** Quoted text **
::::
# B2M in Italy



## Ejka (Aug 3, 2010)

I've recently returned from my vacation in Italy and since I wasn't able to find any useful info on B2M in Italy prior to my departure, I thought it would be useful to share my experience.
  The counters (I've checked the ones in Coin department stores in Venice and Florence) do not accept empties – no surprise there. However, I was able to B2M at the MAC store in Bologna and the MAC PRO in Milan. I didn't visit any other MAC stores (I believe it's just one more in Rome), but my guess is that it follows the same policy. 
  The majority of my empties were pots from depotted shadows (without the stickers at the bottom) and the MUA  in both stores were completely fine with it – they didn't even look twice. They also do not have a limit on the number of empties you want to exchange (I had no problem returning 30 with a single purchase). The only downside is that – as in other European countries – you can only B2M for lipsticks from the permanent line (no LE even if it's in the regular black packaging, no glosses, e/s etc.). 
  I was surprised to find some discontinued products such as chartru paint, birchbark ccb, pink ccb
	

	
	
		
		

		
			








 etc. I was also impressed by the amount of LE items they receive – although In the Groove had been out for several weeks, all the stores and counters still had Stereo Rose (which is quite unthinkable to someone who is used to LE selling out in the matter of hours)! The prices are similar to German, but slightly steeper (approximately 1 Euro per product
	

	
	
		
		

		
		
	


	




).


----------



## Alty (Oct 14, 2010)

I know this Thread is super-old but I wanted to add a few more infos since I live in Italy.
::::
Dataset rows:
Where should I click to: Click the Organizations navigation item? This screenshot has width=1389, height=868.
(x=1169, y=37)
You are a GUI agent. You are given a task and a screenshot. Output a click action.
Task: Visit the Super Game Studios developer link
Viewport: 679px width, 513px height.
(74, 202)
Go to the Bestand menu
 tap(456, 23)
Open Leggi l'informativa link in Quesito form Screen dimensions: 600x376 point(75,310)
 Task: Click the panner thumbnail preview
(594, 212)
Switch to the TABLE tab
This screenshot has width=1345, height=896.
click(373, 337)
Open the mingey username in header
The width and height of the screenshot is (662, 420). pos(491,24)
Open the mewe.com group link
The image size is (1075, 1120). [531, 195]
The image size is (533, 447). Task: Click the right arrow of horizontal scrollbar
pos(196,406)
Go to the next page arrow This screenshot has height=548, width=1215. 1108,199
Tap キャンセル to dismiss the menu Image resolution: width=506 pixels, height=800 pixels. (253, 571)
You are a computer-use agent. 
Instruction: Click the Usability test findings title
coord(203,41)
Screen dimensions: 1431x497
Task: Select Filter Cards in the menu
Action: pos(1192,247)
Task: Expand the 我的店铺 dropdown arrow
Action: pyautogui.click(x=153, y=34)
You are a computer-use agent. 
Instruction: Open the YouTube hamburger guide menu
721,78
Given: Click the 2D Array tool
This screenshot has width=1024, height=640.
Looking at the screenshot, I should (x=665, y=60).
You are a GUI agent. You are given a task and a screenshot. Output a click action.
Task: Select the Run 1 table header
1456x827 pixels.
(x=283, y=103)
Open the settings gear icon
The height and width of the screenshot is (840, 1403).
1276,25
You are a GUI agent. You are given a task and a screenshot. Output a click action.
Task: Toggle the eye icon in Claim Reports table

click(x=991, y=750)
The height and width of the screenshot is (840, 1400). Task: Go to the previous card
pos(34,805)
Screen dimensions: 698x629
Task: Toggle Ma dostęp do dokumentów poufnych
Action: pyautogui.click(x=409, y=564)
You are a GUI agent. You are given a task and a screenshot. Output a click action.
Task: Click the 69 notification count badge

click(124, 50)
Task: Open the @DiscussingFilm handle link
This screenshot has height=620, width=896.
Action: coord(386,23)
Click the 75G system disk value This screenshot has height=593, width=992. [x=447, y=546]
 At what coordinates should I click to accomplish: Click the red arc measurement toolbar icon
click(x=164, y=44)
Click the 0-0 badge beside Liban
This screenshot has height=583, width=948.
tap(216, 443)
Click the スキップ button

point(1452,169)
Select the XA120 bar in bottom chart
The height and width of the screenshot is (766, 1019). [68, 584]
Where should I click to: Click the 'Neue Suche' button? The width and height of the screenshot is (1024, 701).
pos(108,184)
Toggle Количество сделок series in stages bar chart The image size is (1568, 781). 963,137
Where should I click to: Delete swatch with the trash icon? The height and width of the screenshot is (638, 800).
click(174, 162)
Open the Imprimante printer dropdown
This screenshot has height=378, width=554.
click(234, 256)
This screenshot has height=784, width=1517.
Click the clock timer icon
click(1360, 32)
::::
** What this exercise asks **
• a. Reproduce the stretch of the B2M in Italy thread from "I've recently returned" through "share my experience.".
• b. In the B2M in Italy thread, why did the first poster decide to share this experience? Answer in one to three sentences.
• c. Pick up the B2M in Italy thread after its last line and write what comes next.

** Response list **
• a.
I've recently returned from my vacation in Italy and since I wasn't able to find any useful info on B2M in Italy prior to my departure, I thought it would be useful to share my experience.

• b. Before the trip to Italy, the poster had not been able to find any useful information on B2M there. After returning, sharing the experience seemed useful.

• c.
  	My local MAC counter (Coin in Naples) does B2M, and they told me you can choose any lipstick except for Viva Glam ones (for obvious reasons 
	

	
	
		
		

		
		
	


	




 ), but I didn't ask specifically about the LE.

  	There's also another MAC store in Milan (not pro), one in Rome as you said and…I believe they're all. There are a few more counters in other cities though, but Coin counters don't get all the LE stuff. 

  	I think LE products are starting to sell out very quickly here too, bloggers and youtubers are really spreading the word and Venomous Villains products were sold out just a few hours after the store opening, they didn't even have the time to set the displays.


----------



## RepettoFlats (Sep 21, 2011)

I live in Pisa and my nearest MAC counter is in Florence (at the Coin department store). Theydo B2M, but only for lipsticks on the permanent line (no LE, even if it's the regular packaging, and no eyeshadows). I used a few pots from depotted eyeshadows to B2M and didn't have any problems.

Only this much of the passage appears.